• _引用文_
§
こんにち、反戦平和と市民的不服従についてじっくり考えてみようというとき、参照し活用しうる資料や書籍はどこにあるのだろうか。それらはたしかにある。実際のところたくさんあるのだけれど、それらへのアクセスは必ずしも容易ではない。しかしここに一冊の本がある。分厚くて、いかめしい本に見えるけれど、著者は戦後日本における反戦平和運動をつぶさに見つめなおすための、さまざまな視点と参考資料の数々を、読者に惜しみなく提供してくれる。新聞やテレビでは教えてくれない、歴史の分厚い堆積がかいま見えてくる。道場親信氏のはじめての単著『占領と平和』の刊行はけっして小さくはない「事件」なのかもしれない。

(聞き手=「[本]のメルマガ」編集同人・小林浩)
§
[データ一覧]

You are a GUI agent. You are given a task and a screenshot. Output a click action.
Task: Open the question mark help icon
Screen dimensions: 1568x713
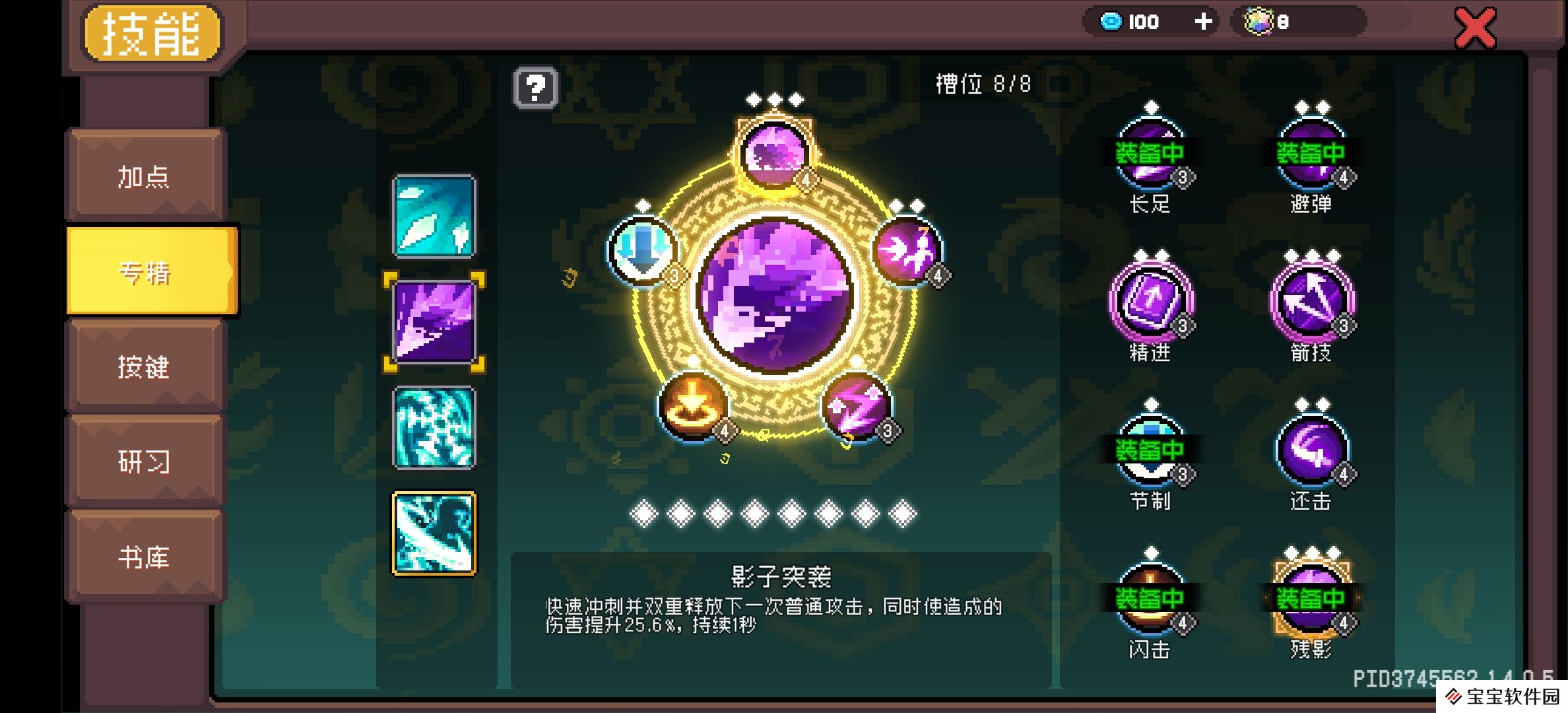(535, 88)
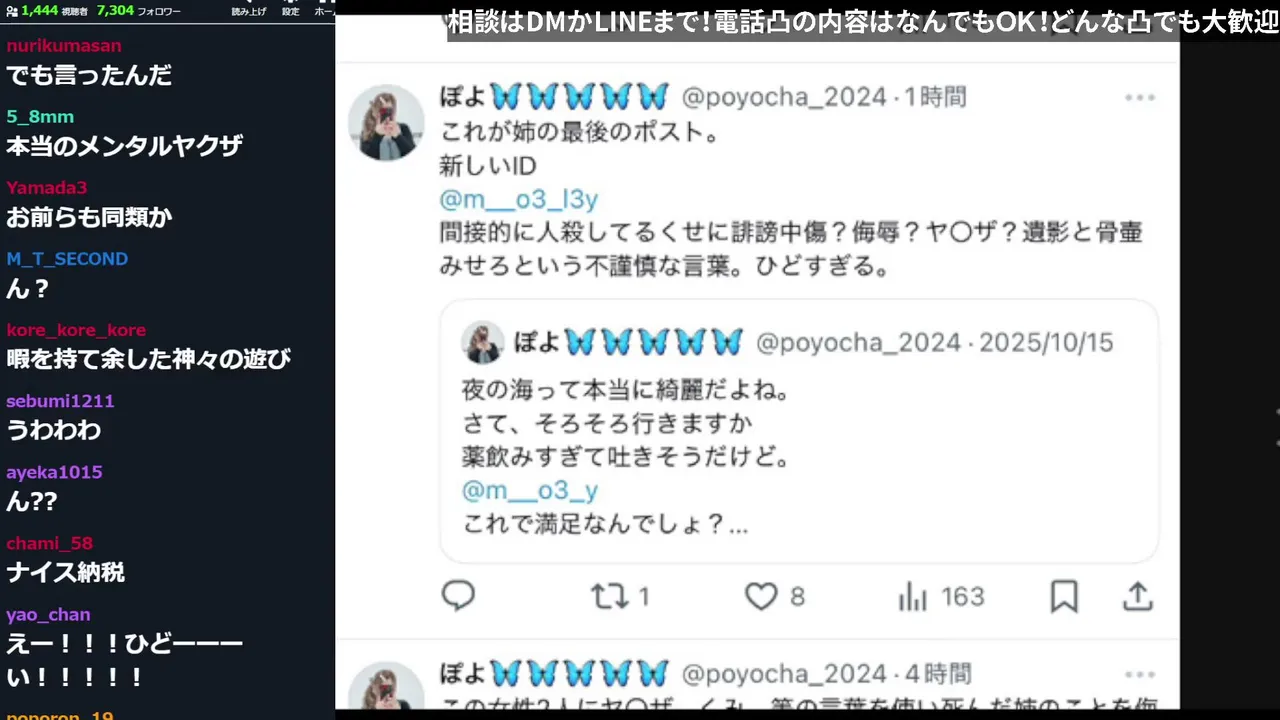This screenshot has height=720, width=1280.
Task: Bookmark the first tweet
Action: [x=1064, y=597]
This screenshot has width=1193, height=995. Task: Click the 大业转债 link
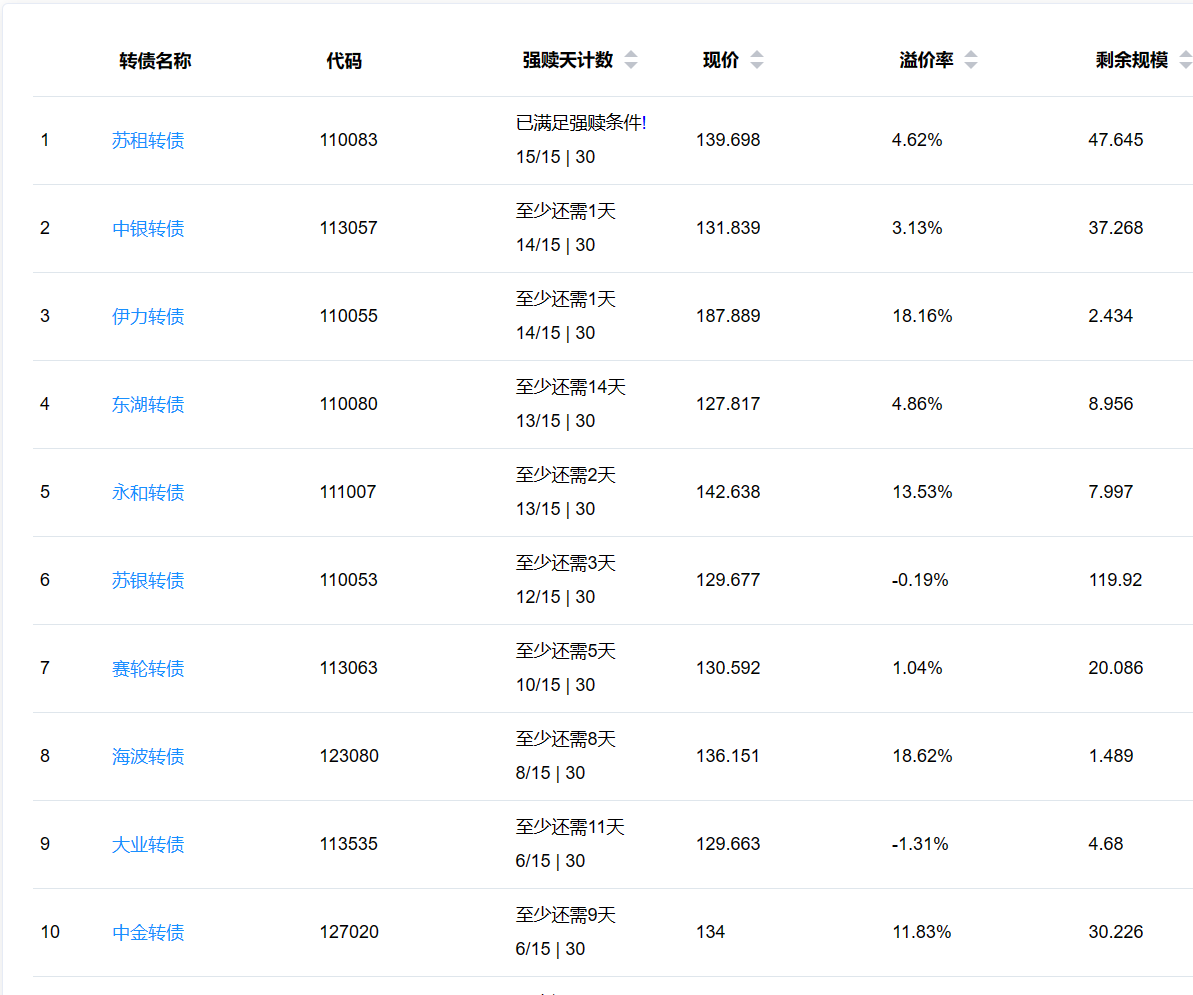pyautogui.click(x=148, y=844)
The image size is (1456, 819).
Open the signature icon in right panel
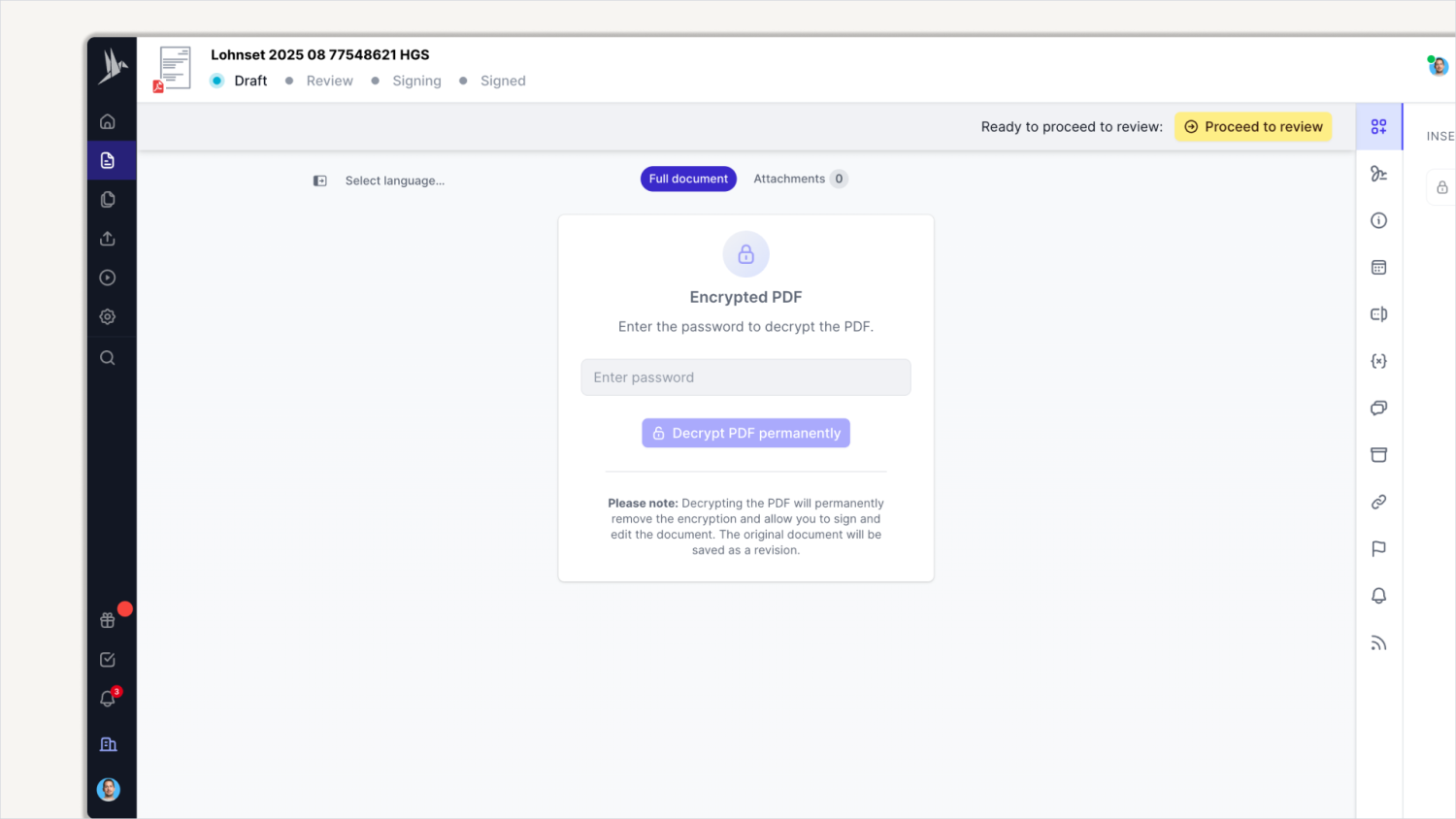point(1378,174)
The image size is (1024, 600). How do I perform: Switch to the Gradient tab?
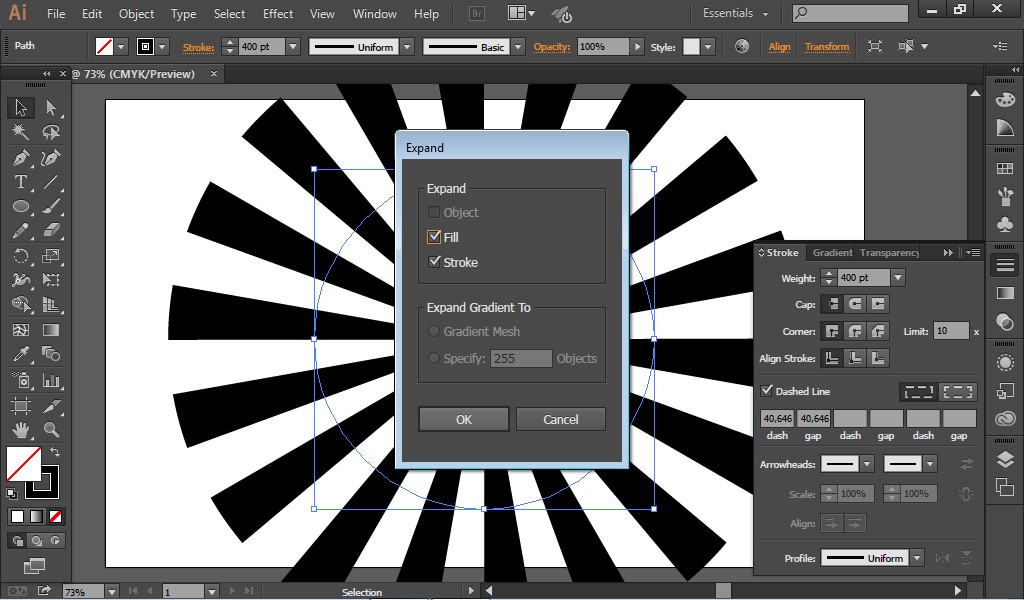[832, 252]
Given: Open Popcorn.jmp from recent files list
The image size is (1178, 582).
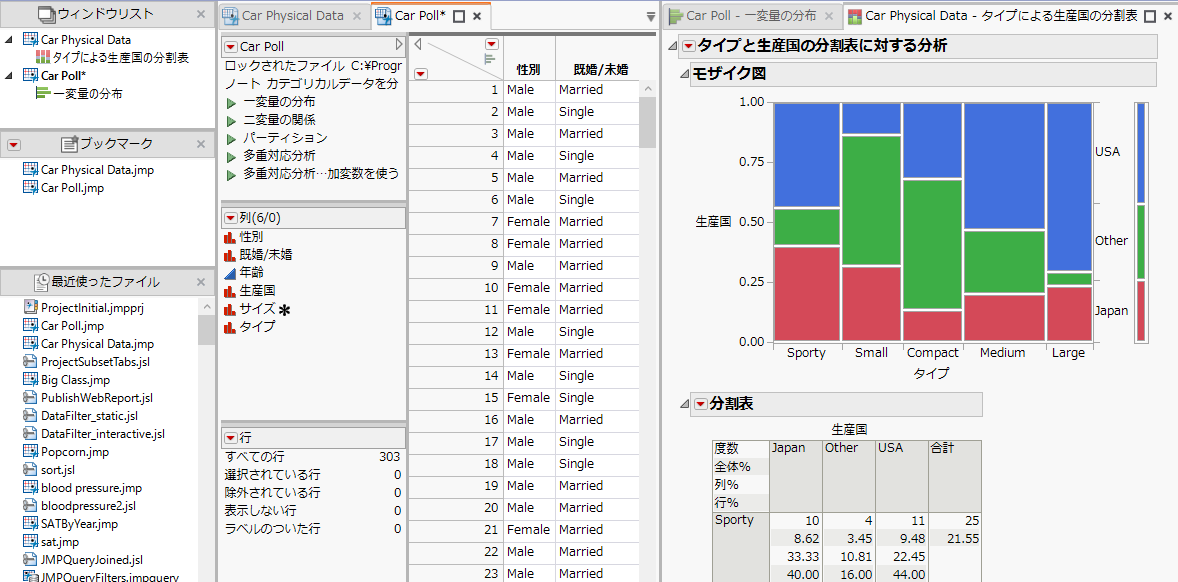Looking at the screenshot, I should pos(74,452).
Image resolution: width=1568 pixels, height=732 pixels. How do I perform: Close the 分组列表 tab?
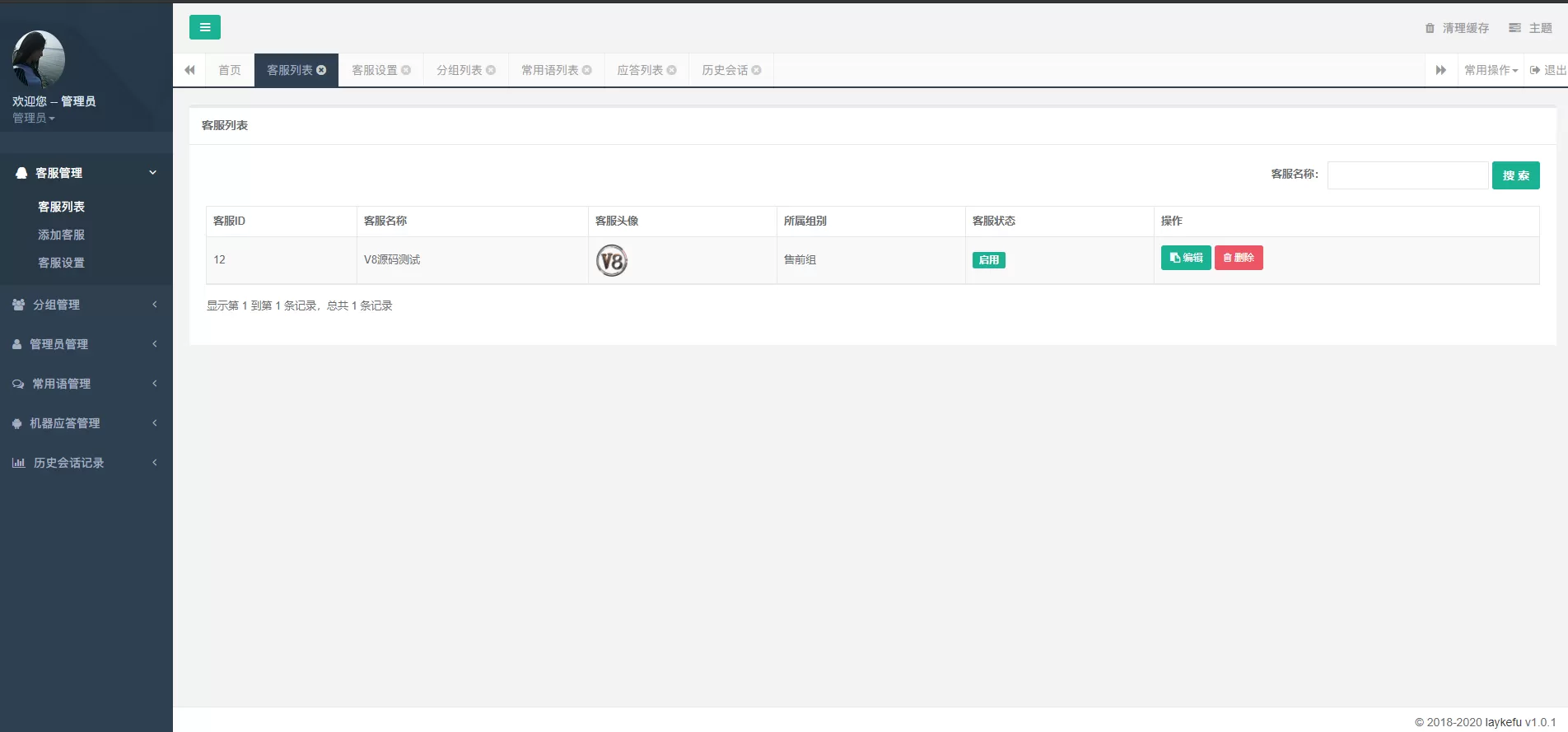[491, 70]
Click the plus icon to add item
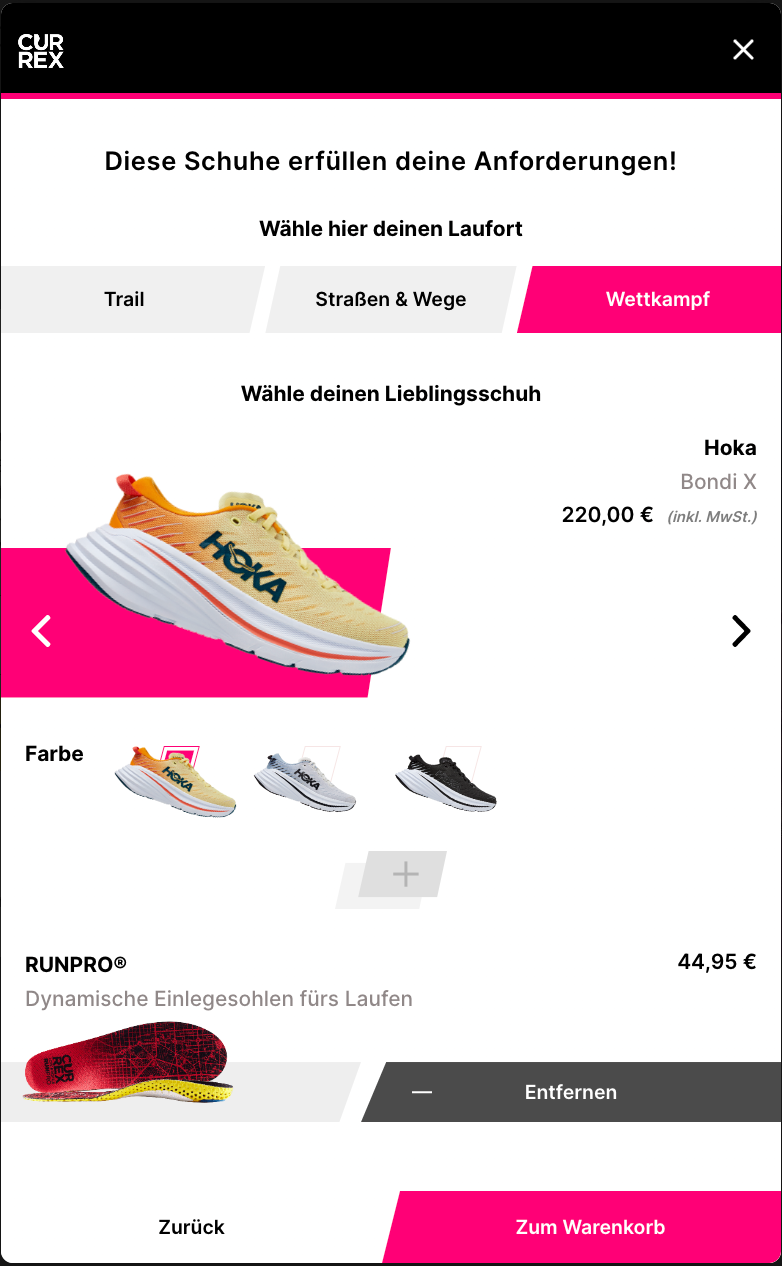 pos(405,875)
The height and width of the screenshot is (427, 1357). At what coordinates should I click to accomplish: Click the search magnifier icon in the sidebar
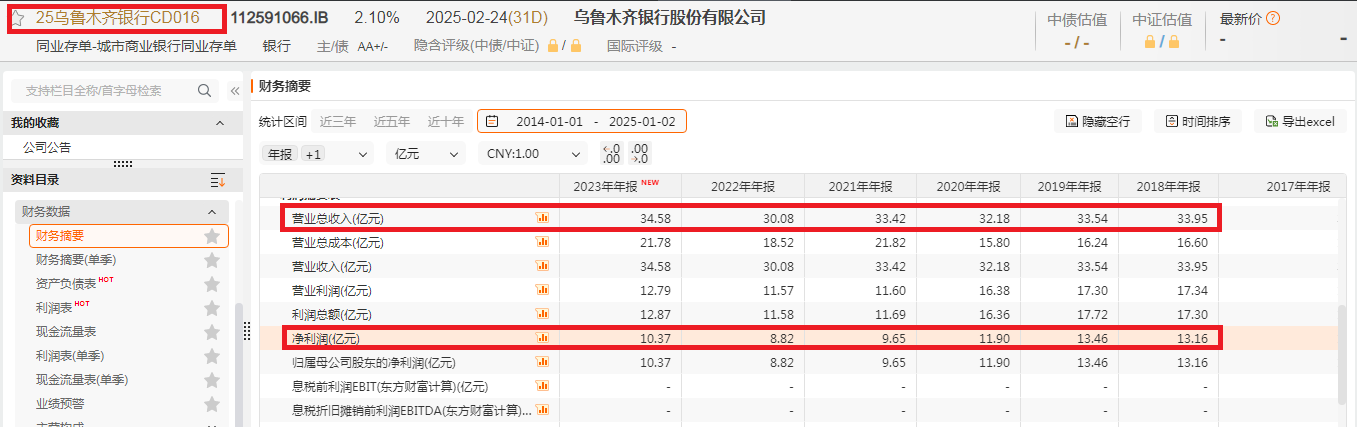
§
• _課題の内容_
**1.** 記録のうち、「The image size is (1024, 600).」を含む行で始まり「pos(405,875)」を含む行で終わる部分を、両端の行も含めて一字一句そのまま書き写してください。画像は答えに入れないでください。
**2.** 『占領と平和』を紹介する引用文を、その続きから書き進めてください。
引用文と記録は、互いに関係のない別々の資料です。

• _課題の解答_
**1.**
The image size is (1024, 600). How do I perform: Switch to the Gradient tab?
[832, 252]
Given: Open Popcorn.jmp from recent files list
The image size is (1178, 582).
Looking at the screenshot, I should pos(74,452).
Image resolution: width=1568 pixels, height=732 pixels. How do I perform: Close the 分组列表 tab?
[491, 70]
Click the plus icon to add item
 pos(405,875)

**2.**
小林: 道場さんの第一論文集である『占領と平和──〈戦後〉という経験』が、先月、青土社よりついに刊行されました。たいへんおめでとうございます。内容もそうですが、モノとしても重厚な本です。本文が650頁もありますし、注と参考文献をあわせると750頁にもなる。厚さにして43ミリ。本屋さんだったら、通常は5冊から7冊ぐらい仕入れて平積みにするところを、かさがあるので3冊あれば十分平積みになります。だから商売的に言えば効率が悪いほうかもしれませんが、この分量が「必要」である、と道場さんはお考えになっておられるわけですね。
道場:たぶん参考文献のデータまで入れると1500枚ぐらいあると思うんですが、自分では恐ろしくて数えてないのでわかりません。ほとんど削ることもなく、そのまま出版してもらえるという贅沢が許されて、とても恐縮しています。ただ、最後に索引つけたいなーといいかけて、担当編集者の岡本さんには無言のうちに却下された(笑)ことが心残りですね。これ以上ページを増やすわけにはいかなかったんでしょうが。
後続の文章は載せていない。